» **REQUEST**: Retype each of the following records line for line, with no changes.

» **DATASET CONTENT**:
◆ ◆ ◆

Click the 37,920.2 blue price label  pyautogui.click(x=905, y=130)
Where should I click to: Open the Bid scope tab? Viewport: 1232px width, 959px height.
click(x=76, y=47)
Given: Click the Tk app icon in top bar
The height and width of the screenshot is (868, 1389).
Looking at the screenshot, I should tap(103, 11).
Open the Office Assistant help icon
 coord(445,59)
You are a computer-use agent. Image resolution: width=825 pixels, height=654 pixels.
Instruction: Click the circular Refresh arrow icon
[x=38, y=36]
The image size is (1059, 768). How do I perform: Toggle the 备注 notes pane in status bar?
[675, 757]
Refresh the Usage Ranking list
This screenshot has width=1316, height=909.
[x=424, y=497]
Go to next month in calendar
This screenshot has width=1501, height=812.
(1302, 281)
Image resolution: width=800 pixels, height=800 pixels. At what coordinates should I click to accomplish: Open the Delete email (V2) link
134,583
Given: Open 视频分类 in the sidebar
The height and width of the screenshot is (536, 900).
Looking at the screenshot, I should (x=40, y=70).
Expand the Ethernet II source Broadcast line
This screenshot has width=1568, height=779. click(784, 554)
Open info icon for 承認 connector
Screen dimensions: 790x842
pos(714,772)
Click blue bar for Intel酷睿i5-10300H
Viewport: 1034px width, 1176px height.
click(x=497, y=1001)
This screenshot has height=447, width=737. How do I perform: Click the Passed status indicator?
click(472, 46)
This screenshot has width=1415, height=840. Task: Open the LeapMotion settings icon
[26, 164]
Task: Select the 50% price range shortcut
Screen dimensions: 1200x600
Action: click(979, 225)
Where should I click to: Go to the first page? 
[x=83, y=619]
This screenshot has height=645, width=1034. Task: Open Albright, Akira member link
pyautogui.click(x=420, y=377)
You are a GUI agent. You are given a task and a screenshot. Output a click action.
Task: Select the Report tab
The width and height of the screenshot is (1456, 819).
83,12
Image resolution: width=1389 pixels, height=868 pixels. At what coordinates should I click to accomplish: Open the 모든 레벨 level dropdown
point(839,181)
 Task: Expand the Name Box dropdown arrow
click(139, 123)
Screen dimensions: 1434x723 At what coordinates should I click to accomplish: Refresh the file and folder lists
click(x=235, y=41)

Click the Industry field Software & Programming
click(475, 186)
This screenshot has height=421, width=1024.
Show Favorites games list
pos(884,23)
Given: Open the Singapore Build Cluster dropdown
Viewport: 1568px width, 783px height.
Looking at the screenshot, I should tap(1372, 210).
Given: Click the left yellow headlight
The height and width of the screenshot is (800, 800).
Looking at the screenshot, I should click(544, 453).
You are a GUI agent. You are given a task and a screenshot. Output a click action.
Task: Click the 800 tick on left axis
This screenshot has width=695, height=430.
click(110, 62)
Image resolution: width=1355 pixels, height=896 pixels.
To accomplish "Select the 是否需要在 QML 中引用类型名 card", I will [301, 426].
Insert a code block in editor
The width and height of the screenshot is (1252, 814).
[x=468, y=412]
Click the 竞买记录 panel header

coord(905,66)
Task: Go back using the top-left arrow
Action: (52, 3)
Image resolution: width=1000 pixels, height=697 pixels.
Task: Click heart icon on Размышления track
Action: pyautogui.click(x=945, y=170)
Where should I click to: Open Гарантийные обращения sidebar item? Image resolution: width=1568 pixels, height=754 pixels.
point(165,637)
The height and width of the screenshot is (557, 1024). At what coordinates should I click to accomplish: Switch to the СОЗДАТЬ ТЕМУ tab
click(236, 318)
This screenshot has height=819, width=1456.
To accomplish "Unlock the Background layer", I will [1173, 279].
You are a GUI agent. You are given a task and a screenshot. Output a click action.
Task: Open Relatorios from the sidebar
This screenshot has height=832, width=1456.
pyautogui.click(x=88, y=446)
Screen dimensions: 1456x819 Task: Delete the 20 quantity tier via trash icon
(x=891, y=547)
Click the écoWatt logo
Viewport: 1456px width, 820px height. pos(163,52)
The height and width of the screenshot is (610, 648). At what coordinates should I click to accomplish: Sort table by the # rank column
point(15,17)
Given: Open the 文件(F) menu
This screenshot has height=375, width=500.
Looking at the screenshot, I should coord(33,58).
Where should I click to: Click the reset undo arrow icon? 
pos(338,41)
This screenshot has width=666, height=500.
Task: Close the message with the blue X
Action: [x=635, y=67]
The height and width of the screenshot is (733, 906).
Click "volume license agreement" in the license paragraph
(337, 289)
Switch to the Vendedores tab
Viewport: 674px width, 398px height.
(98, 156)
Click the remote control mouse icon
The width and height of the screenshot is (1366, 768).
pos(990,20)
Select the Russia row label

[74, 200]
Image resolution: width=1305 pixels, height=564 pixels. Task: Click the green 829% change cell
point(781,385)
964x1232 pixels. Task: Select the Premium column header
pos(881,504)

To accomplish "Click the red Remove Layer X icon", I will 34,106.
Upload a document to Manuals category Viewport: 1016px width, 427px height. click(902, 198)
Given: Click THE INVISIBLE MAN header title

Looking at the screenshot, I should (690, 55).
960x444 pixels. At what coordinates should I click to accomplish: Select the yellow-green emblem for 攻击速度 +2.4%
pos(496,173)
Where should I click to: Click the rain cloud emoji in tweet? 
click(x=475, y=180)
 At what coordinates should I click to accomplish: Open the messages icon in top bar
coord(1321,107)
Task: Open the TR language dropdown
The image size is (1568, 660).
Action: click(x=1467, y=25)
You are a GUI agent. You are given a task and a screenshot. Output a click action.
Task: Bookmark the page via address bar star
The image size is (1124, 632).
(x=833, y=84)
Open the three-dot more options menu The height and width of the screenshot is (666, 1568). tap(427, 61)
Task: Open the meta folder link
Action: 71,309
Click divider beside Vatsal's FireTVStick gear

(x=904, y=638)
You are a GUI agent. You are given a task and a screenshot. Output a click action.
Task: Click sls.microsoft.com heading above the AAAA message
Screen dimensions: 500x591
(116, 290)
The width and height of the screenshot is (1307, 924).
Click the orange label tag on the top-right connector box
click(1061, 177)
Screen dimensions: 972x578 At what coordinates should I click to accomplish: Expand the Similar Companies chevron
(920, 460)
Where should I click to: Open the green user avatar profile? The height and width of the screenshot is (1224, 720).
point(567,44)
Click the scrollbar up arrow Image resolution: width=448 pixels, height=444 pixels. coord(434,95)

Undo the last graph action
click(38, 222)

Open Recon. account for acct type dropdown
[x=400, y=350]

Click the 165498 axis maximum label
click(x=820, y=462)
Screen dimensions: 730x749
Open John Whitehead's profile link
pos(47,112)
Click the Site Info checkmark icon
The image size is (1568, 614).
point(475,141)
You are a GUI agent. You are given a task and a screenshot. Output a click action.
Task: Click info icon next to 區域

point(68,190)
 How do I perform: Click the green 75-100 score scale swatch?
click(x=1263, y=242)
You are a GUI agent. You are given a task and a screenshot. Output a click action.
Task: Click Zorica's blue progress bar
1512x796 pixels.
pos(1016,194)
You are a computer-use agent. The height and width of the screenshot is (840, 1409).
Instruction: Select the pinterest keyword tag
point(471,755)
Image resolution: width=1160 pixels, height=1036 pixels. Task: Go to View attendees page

◆ ◆ ◆

» **RESPONSE**:
Click the 37,920.2 blue price label  pyautogui.click(x=905, y=130)
Where should I click to: Open the Bid scope tab? Viewport: 1232px width, 959px height.
click(x=76, y=47)
Given: Click the Tk app icon in top bar
The height and width of the screenshot is (868, 1389).
Looking at the screenshot, I should tap(103, 11).
Open the Office Assistant help icon
 coord(445,59)
You are a computer-use agent. Image resolution: width=825 pixels, height=654 pixels.
Instruction: Click the circular Refresh arrow icon
[x=38, y=36]
The image size is (1059, 768). How do I perform: Toggle the 备注 notes pane in status bar?
[675, 757]
Refresh the Usage Ranking list
This screenshot has width=1316, height=909.
[x=424, y=497]
Go to next month in calendar
This screenshot has width=1501, height=812.
(1302, 281)
Image resolution: width=800 pixels, height=800 pixels. At what coordinates should I click to accomplish: Open the Delete email (V2) link
134,583
Given: Open 视频分类 in the sidebar
The height and width of the screenshot is (536, 900).
Looking at the screenshot, I should (x=40, y=70).
Expand the Ethernet II source Broadcast line
This screenshot has width=1568, height=779. click(784, 554)
Open info icon for 承認 connector
Screen dimensions: 790x842
pos(714,772)
Click blue bar for Intel酷睿i5-10300H
Viewport: 1034px width, 1176px height.
click(x=497, y=1001)
This screenshot has height=447, width=737. How do I perform: Click the Passed status indicator?
click(472, 46)
This screenshot has width=1415, height=840. Task: Open the LeapMotion settings icon
[26, 164]
Task: Select the 50% price range shortcut
Screen dimensions: 1200x600
Action: click(979, 225)
Where should I click to: Go to the first page? 
[x=83, y=619]
This screenshot has height=645, width=1034. Task: Open Albright, Akira member link
pyautogui.click(x=420, y=377)
You are a GUI agent. You are given a task and a screenshot. Output a click action.
Task: Select the Report tab
The width and height of the screenshot is (1456, 819).
83,12
Image resolution: width=1389 pixels, height=868 pixels. At what coordinates should I click to accomplish: Open the 모든 레벨 level dropdown
point(839,181)
 Task: Expand the Name Box dropdown arrow
click(139, 123)
Screen dimensions: 1434x723 At what coordinates should I click to accomplish: Refresh the file and folder lists
click(x=235, y=41)

Click the Industry field Software & Programming
click(475, 186)
This screenshot has height=421, width=1024.
Show Favorites games list
pos(884,23)
Given: Open the Singapore Build Cluster dropdown
Viewport: 1568px width, 783px height.
Looking at the screenshot, I should tap(1372, 210).
Given: Click the left yellow headlight
The height and width of the screenshot is (800, 800).
Looking at the screenshot, I should click(544, 453).
You are a GUI agent. You are given a task and a screenshot. Output a click action.
Task: Click the 800 tick on left axis
This screenshot has width=695, height=430.
click(110, 62)
Image resolution: width=1355 pixels, height=896 pixels.
To accomplish "Select the 是否需要在 QML 中引用类型名 card", I will [301, 426].
Insert a code block in editor
The width and height of the screenshot is (1252, 814).
[x=468, y=412]
Click the 竞买记录 panel header

coord(905,66)
Task: Go back using the top-left arrow
Action: (52, 3)
Image resolution: width=1000 pixels, height=697 pixels.
Task: Click heart icon on Размышления track
Action: pyautogui.click(x=945, y=170)
Where should I click to: Open Гарантийные обращения sidebar item? Image resolution: width=1568 pixels, height=754 pixels.
point(165,637)
The height and width of the screenshot is (557, 1024). At what coordinates should I click to accomplish: Switch to the СОЗДАТЬ ТЕМУ tab
click(236, 318)
This screenshot has height=819, width=1456.
To accomplish "Unlock the Background layer", I will [1173, 279].
You are a GUI agent. You are given a task and a screenshot. Output a click action.
Task: Open Relatorios from the sidebar
This screenshot has height=832, width=1456.
pyautogui.click(x=88, y=446)
Screen dimensions: 1456x819 Task: Delete the 20 quantity tier via trash icon
(x=891, y=547)
Click the écoWatt logo
Viewport: 1456px width, 820px height. pos(163,52)
The height and width of the screenshot is (610, 648). At what coordinates should I click to accomplish: Sort table by the # rank column
point(15,17)
Given: Open the 文件(F) menu
This screenshot has height=375, width=500.
Looking at the screenshot, I should coord(33,58).
Where should I click to: Click the reset undo arrow icon? 
pos(338,41)
This screenshot has width=666, height=500.
Task: Close the message with the blue X
Action: [x=635, y=67]
The height and width of the screenshot is (733, 906).
Click "volume license agreement" in the license paragraph
(337, 289)
Switch to the Vendedores tab
Viewport: 674px width, 398px height.
(98, 156)
Click the remote control mouse icon
The width and height of the screenshot is (1366, 768).
pos(990,20)
Select the Russia row label

[74, 200]
Image resolution: width=1305 pixels, height=564 pixels. Task: Click the green 829% change cell
point(781,385)
964x1232 pixels. Task: Select the Premium column header
pos(881,504)

To accomplish "Click the red Remove Layer X icon", I will 34,106.
Upload a document to Manuals category Viewport: 1016px width, 427px height. click(902, 198)
Given: Click THE INVISIBLE MAN header title

Looking at the screenshot, I should (690, 55).
960x444 pixels. At what coordinates should I click to accomplish: Select the yellow-green emblem for 攻击速度 +2.4%
pos(496,173)
Where should I click to: Click the rain cloud emoji in tweet? 
click(x=475, y=180)
 At what coordinates should I click to accomplish: Open the messages icon in top bar
coord(1321,107)
Task: Open the TR language dropdown
The image size is (1568, 660).
Action: click(x=1467, y=25)
You are a GUI agent. You are given a task and a screenshot. Output a click action.
Task: Bookmark the page via address bar star
The image size is (1124, 632).
(x=833, y=84)
Open the three-dot more options menu The height and width of the screenshot is (666, 1568). tap(427, 61)
Task: Open the meta folder link
Action: 71,309
Click divider beside Vatsal's FireTVStick gear

(x=904, y=638)
You are a GUI agent. You are given a task and a screenshot. Output a click action.
Task: Click sls.microsoft.com heading above the AAAA message
Screen dimensions: 500x591
(116, 290)
The width and height of the screenshot is (1307, 924).
Click the orange label tag on the top-right connector box
click(1061, 177)
Screen dimensions: 972x578 At what coordinates should I click to accomplish: Expand the Similar Companies chevron
(920, 460)
Where should I click to: Open the green user avatar profile? The height and width of the screenshot is (1224, 720).
point(567,44)
Click the scrollbar up arrow Image resolution: width=448 pixels, height=444 pixels. coord(434,95)

Undo the last graph action
click(38, 222)

Open Recon. account for acct type dropdown
[x=400, y=350]

Click the 165498 axis maximum label
click(x=820, y=462)
Screen dimensions: 730x749
Open John Whitehead's profile link
pos(47,112)
Click the Site Info checkmark icon
The image size is (1568, 614).
point(475,141)
You are a GUI agent. You are given a task and a screenshot. Output a click action.
Task: Click info icon next to 區域

point(68,190)
 How do I perform: Click the green 75-100 score scale swatch?
click(x=1263, y=242)
You are a GUI agent. You are given a task and a screenshot. Output a click action.
Task: Click Zorica's blue progress bar
1512x796 pixels.
pos(1016,194)
You are a computer-use agent. The height and width of the screenshot is (840, 1409).
Instruction: Select the pinterest keyword tag
point(471,755)
Image resolution: width=1160 pixels, height=1036 pixels. Task: Go to View attendees page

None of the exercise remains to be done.